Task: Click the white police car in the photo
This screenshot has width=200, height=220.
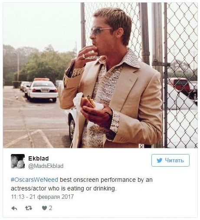Action: pyautogui.click(x=42, y=89)
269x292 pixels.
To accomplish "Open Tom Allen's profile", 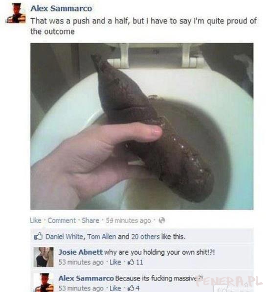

> **Task to complete**:
What is wanted is an exact copy of the lines from the line with "This screenshot has width=200, height=220." through the end of the records, both ends included, pictures excluded.

> **Written reply**:
This screenshot has width=200, height=220.
Action: pyautogui.click(x=42, y=89)
269x292 pixels.
To accomplish "Open Tom Allen's profile", 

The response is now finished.